平成29年7月26日(水)、山形市男女共同参画センターを会場に、第69回 「支援者のつどい」を開催しました。話題となった概要を広く皆様にお伝えします。
ご参加頂きました皆様、ありがとうございました。
なお、内容が多いため、【第1部】と【第2部】に分けて掲載しています。

<参加者>
子育て支援団体 1
中間支援団体 3
カウンセリング団体 1
コミュニティ支援団体 1
保養支援 1
助成団体 1
寒河江市社会福祉協議会
山形市社会福祉協議会
高畠町社会福祉協議会
山形県社会福祉協議会
山形市避難者交流支援センター
福島県避難者支援課
山形県 復興・避難者支援室
参加者数:20名(15団体)  スタッフ:4名  計24名 

■第1部 支援活動に関する情報提供、質疑応答
「自主避難を経て新庄で新生活~珈琲店開業までの道のりと想い~」
提供者:自家焙煎、珈琲の店bino(ビノ)   

・郡山市の養護学校の卒業式の日に震災に遭った。遠くでは瓦が落ちてアスファルトも10cmずれるほどの大きな揺れだった。
・近くの中学校で家族と合流して一夜を過ごした。テレビで原発が爆発する恐れがある事を聞き、家族みんなで実家の新庄市に避難し、学校が始まる4月に郡山市に戻った。週末は会津や県外の保養に行った。
・会津若松に避難する話もあったが、主人から避難をするなら県外と言われていた。最初は米沢のアパートを探したが、南陽市でアパートを見つけそこから仕事に通った。
・南陽市には2011年の10月から昨年の3月まで生活をしていた。子どもも馴染んでいて地域の交流も多く地域の人と繋がることができた。近所の人が親切にしてくれて、雪は多かったが生活はしやすかった。

#### 提示資料:
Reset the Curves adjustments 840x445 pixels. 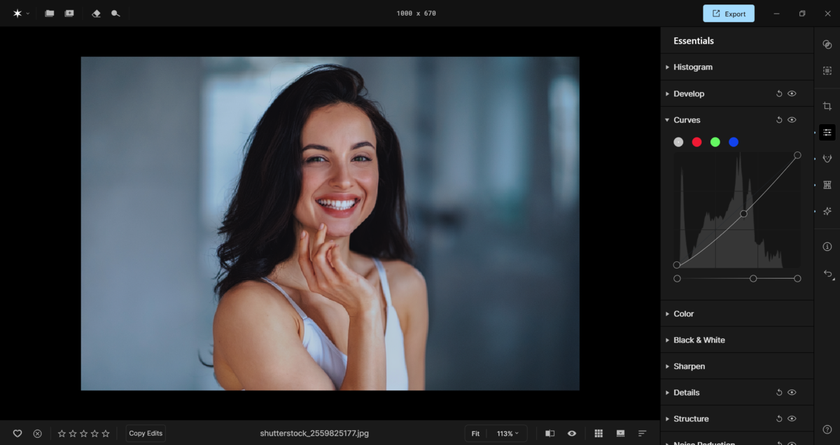[x=779, y=120]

#### 課題内容:
抜粋の「提供者:自家焙煎、珈琲の店bino(ビノ)」から「は会津や県外の保養に行った。」までの部分を、末尾の語句も含めて、「郡山市」を「福島市」に置き換えて書き直しなさい。 上の各行は、抜粋とは関係のない別の資料である。

#### 解答全文:
提供者:自家焙煎、珈琲の店bino(ビノ)   

・福島市の養護学校の卒業式の日に震災に遭った。遠くでは瓦が落ちてアスファルトも10cmずれるほどの大きな揺れだった。
・近くの中学校で家族と合流して一夜を過ごした。テレビで原発が爆発する恐れがある事を聞き、家族みんなで実家の新庄市に避難し、学校が始まる4月に福島市に戻った。週末は会津や県外の保養に行った。